A battery is a group of cells in series or in parallel. With cells in series, the voltages add, but the current capacity is the same as that of one cell. With cells in parallel, the voltage output is the same as that of one cell, but the total current capacity is the sum of the individual values.
The carbon-zinc dry cell is a common type of primary cell. Zinc is the negative electrode; carbon is the positive electrode. Its output voltage is approximately 1.5 V.
The lead-acid cell is the most common form of storage battery. The positive electrode is lead peroxide; spongy lead is the negative electrode. Both are in a dilute solution of sulfuric acid as the electrolyte. The voltage output is approximately 2.1 V per cell.

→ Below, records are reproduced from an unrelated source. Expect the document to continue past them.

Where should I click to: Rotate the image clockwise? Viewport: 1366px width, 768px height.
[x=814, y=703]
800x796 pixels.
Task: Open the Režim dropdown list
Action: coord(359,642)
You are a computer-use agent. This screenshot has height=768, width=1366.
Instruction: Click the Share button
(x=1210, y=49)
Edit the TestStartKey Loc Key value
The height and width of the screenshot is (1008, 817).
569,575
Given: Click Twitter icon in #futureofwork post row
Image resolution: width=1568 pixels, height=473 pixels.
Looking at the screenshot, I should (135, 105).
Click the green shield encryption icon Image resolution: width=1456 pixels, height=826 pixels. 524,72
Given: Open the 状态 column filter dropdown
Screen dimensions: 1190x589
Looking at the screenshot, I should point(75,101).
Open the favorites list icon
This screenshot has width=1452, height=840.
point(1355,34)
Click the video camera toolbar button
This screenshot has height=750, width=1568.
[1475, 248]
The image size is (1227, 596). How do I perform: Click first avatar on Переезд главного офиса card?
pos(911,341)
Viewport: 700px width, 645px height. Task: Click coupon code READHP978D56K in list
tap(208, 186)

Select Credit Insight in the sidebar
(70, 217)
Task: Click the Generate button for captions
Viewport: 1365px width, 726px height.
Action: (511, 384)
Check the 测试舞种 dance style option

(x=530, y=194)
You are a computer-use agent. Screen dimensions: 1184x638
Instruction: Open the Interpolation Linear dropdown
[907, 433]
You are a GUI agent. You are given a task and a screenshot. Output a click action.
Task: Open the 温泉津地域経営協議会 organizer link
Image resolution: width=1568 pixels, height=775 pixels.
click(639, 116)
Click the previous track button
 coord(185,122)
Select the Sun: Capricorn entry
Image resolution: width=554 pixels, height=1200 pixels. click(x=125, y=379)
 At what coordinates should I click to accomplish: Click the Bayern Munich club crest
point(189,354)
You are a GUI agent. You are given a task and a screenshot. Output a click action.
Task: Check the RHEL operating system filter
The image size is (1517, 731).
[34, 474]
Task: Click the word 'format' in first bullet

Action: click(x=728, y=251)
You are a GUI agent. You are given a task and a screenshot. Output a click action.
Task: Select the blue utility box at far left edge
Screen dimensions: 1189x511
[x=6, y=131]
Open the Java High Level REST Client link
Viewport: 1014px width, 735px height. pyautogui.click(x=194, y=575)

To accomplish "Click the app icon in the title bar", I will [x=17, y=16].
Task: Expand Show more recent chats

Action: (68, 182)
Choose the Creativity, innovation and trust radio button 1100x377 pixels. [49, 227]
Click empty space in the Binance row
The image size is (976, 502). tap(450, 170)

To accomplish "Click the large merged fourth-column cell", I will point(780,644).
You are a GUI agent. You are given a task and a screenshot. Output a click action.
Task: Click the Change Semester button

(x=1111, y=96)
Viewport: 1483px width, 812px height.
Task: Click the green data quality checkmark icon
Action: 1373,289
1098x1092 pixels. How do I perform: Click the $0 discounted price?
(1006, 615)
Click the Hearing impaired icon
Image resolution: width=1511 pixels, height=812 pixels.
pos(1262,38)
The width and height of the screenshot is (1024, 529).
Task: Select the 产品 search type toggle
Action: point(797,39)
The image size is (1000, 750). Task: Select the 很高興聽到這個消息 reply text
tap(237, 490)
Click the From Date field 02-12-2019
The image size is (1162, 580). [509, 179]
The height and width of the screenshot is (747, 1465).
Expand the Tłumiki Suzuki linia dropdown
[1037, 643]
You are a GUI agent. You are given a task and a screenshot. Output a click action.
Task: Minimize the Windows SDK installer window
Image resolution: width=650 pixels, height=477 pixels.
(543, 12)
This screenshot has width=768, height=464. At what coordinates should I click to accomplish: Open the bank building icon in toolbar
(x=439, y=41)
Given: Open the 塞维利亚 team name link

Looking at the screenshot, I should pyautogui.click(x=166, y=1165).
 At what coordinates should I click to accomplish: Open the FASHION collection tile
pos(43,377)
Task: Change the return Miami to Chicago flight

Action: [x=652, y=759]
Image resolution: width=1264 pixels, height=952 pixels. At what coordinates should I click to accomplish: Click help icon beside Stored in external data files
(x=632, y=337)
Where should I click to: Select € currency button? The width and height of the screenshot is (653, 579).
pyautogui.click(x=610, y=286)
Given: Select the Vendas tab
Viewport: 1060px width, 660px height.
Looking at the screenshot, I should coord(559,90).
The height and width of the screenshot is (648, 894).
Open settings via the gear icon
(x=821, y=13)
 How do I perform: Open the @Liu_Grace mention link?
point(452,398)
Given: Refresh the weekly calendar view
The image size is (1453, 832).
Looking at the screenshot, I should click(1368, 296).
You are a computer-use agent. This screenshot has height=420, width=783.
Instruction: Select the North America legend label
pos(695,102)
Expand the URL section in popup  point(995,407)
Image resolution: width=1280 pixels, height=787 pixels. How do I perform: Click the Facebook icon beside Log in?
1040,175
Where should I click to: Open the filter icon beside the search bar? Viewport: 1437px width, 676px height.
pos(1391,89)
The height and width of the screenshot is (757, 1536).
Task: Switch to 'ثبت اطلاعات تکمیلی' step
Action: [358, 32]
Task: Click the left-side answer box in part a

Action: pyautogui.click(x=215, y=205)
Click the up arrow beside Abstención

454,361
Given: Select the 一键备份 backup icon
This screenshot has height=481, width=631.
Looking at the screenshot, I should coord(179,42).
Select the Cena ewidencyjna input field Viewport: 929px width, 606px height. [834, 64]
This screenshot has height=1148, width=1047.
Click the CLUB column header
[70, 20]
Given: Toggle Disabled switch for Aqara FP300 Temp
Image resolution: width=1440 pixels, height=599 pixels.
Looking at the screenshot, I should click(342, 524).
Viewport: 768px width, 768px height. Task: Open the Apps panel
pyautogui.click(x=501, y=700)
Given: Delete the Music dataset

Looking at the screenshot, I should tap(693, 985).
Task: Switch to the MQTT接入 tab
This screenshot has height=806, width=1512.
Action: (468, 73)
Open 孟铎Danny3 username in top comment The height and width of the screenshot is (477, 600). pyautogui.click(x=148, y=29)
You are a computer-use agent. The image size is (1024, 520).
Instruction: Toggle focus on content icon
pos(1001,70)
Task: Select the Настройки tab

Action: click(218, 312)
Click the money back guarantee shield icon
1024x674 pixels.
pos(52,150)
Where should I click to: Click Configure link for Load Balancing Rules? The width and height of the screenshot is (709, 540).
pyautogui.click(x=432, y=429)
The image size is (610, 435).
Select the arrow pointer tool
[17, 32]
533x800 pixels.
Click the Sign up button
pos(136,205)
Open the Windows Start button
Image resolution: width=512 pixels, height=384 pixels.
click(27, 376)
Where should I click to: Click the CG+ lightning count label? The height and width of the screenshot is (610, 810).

To charge a lead-acid battery, connect it to a dc voltage equal to approximately 2.5 V per cell. Connecting the positive terminal of the battery to the positive side of the charging source and the negative terminal to the negative side results in charging current through the battery.
The nickel-cadmium cell is rechargeable and has an output of 1.2 V.
A constant-voltage generator has very low internal resistance.
A constant-current generator has very high internal resistance.
Any generator has an internal resistance ri. With load current IL, the internal ILri drop reduces the voltage across the output terminals. When IL makes the terminal voltage drop to one-half the no-load voltage, the external RL equals the internal ri.
Matching a load to a generator means making the RL equal to the generator's ri. The result is maximum power delivered to the load from the generator.